Events
O2M Webinar: Instrumentation and Applications of In Vivo Electron Paramagnetic Resonance Imaging: The NCI Experience | Murali Krishna Cherukuri, Ph.D., NCI
Instrumentation and Applications In Vivo Electron Paramagnetic Resonance Imaging: The NCI Experience
Moderator: Dr. Periannan Kuppusamy, Ph.D., Dartmouth College
About the Speaker: Dr. Krishna, Murali, obtained a PhD from the Indian Institute of Technology in Madras, India, in 1984. He then joined the National Cancer Institute (NCI) as a Visiting Fellow in 1984. Since 1993, Murali has been a Principal Investigator, and Chief of the Biophysical Spectroscopy Section of the Radiation Biology Branch, Center for Cancer Research, NCI. In 2006, he was inducted into Senior Biomedical Research Service at NIH. His activities and accomplishments have directly related to the fields of radiation oncology and cancer biology. Over the years, Murali has published over 300 articles. Among the many honors and scientific recognitions awarded to Murali are the several Federal Technology Transfer Awards and an Invitational Visiting professorship with the Japan Society for Promotion of Science. He has been a member of the Editorial Board of Magnetic Resonance in Medicine since 2005 and is currently a member of the editorial board for the AACR journal Cancer Research. He is a member of the Interagency Group/National Security Agency for allocation of 3He. He was championing the allotment of 3He for medical imaging. He is the key member in the NCI clinical metabolic MRI. Murali is a major leader in EPR instrumentation development, testing, and biological applications of novel, non-invasive molecular/functional imaging modalities for potential clinical applications. His research has focused on two areas of molecular imaging: the measurement of tumor and normal tissue oxygen concentration, and hyperpolarized 13C-pyruvate metabolic imaging.

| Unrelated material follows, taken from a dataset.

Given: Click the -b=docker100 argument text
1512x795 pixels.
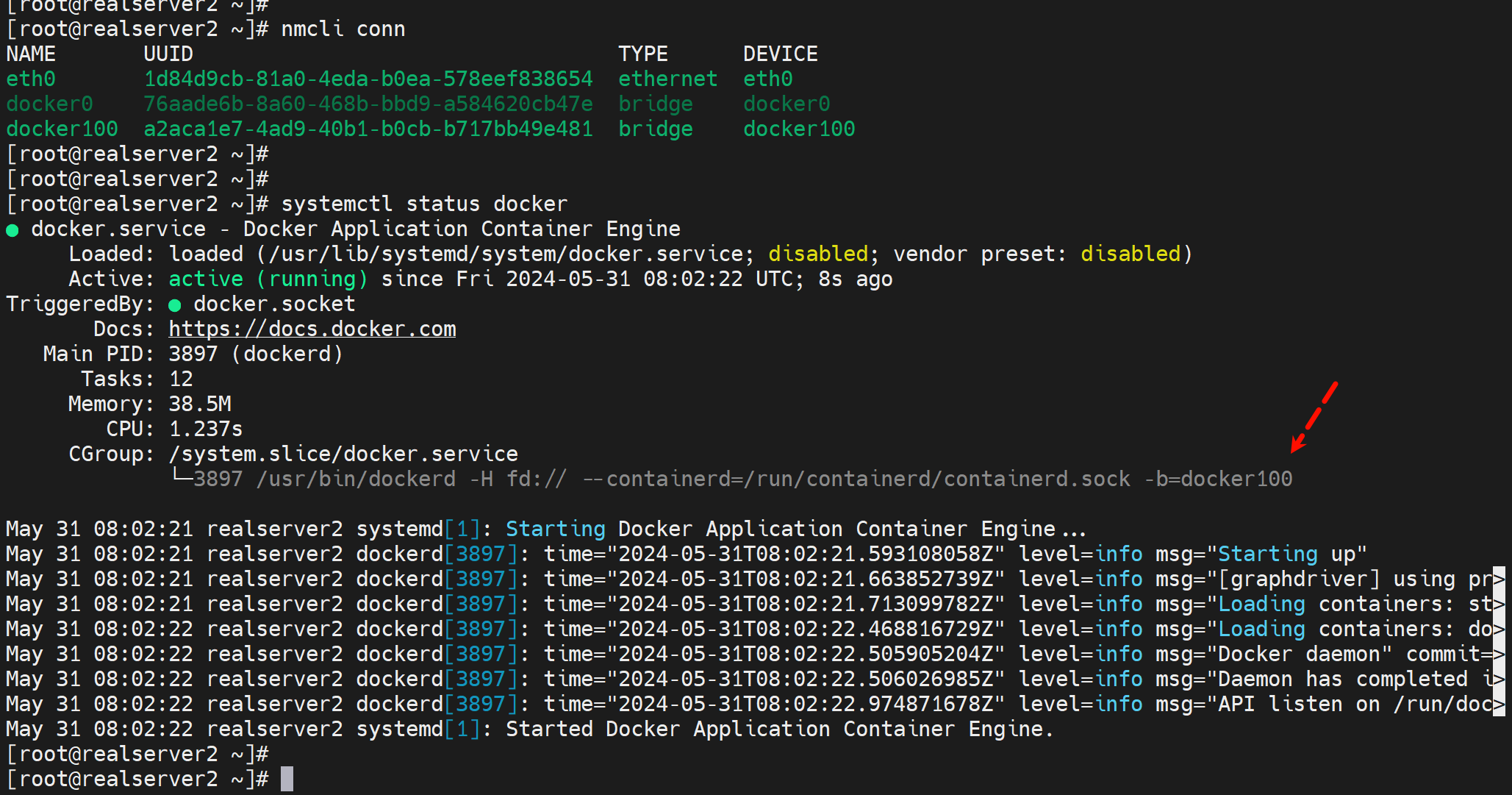Looking at the screenshot, I should coord(1218,479).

Importantly, his pre-clinical research is expanding our knowledge of the tumor microenvironment with respect to tumor hypoxia and its clinical implications. He has a latitude of superb scientific judgment and balanced wisdom to make significant contributions in clinical and translation imaging in cancer. In 2014, was awarded the IES Silver Medal in Biology/Medicine in recognition of his outstanding contribution and dedication to advancing the biomedical application of EPR technology, translating basic research for clinical applications, and excellence in scientific research.
About the Webinar: The influence of molecular oxygen with its two unpaired electrons on a biocompatible paramagnetic spin probe’s spin-lattice (T1) and spin-spin (T2) relaxation processes allows the determination of pO2 in vivo non-invasively and quantitatively. EPR signals can be acquired through frequency-domain or time-domain modes of acquisition. EPR images can be generated by either projection-reconstruction using frequency encoding or phase-encoding of the spatial distribution. Obtaining the pO2 dependent line widths can be achieved by Spectral-spatial or T2-weighted approaches. An overview of the signal acquisition, image formation and reconstruction will be presented. Applications in pre-clinical models of human cancer will be presented.